🤖 AI Summary
This work addresses the challenge of achieving real-time intrusion detection in resource-constrained satellite communication networks without compromising efficiency. To this end, the authors propose a dual-loop defense framework: at the ground segment, time-varying wireless links are modeled using historical data to estimate environmental statistical characteristics; at the onboard segment, detection tasks are dynamically scheduled via receding-horizon optimization, and—leveraging Bayesian persuasion theory for the first time—a deceptive signaling mechanism is designed to mislead attackers’ perception of telemetry downlink channels. This approach decouples security enforcement from resource scheduling, preserving detection performance while significantly reducing attacker utility, and provides formal security guarantees. Theoretical analysis integrating Lyapunov stability, game theory, and channel modeling confirms the framework’s effectiveness and resource efficiency.
📝 Abstract
Satellite communication networks operate under stringent computational constraints and are susceptible to sophisticated cyberattacks. This paper introduces a novel defense framework that decouples security optimization into ground-based analysis and onboard real-time execution. In the long-term loop, the ground segment processes historical data to estimate key statistical parameters of the task environment.
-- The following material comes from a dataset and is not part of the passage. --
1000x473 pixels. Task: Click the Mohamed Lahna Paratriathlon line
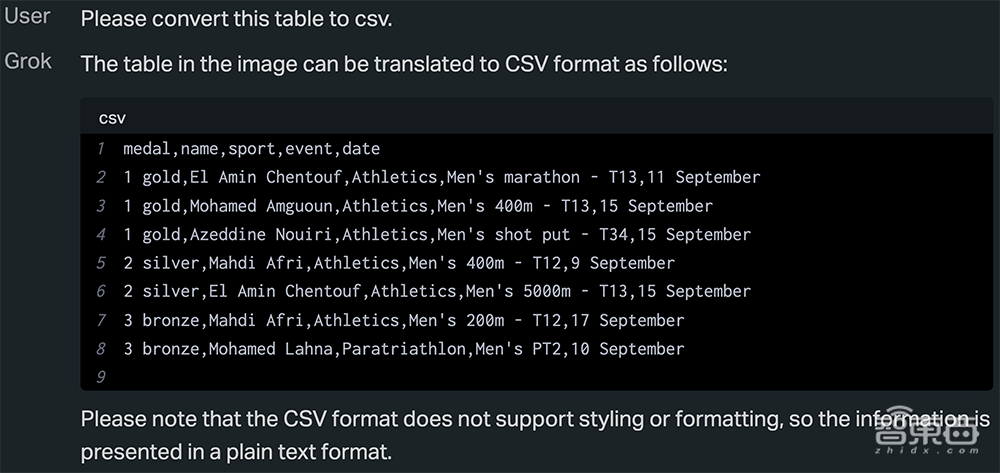tap(403, 349)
Additionally, we incorporate the time-varying characteristics of satellite wireless links to account for the dynamic communication context. In the short-term loop, the satellite employs a receding horizon optimization that models dynamic task arrivals and maximizes a utility function considering detection rates and resource costs. To counter intelligent adversaries interception, we introduce a deception mechanism using Bayesian persuasion theory. By strategically manipulating the short-term action sequences in the telemetry downlink, we mislead an external attacker's beliefs. We mathematically model the attacker's optimal response under channel uncertainty and demonstrate that our framework significantly reduces attacker utility. The approach's effectiveness is formally proven using Lyapunov theory.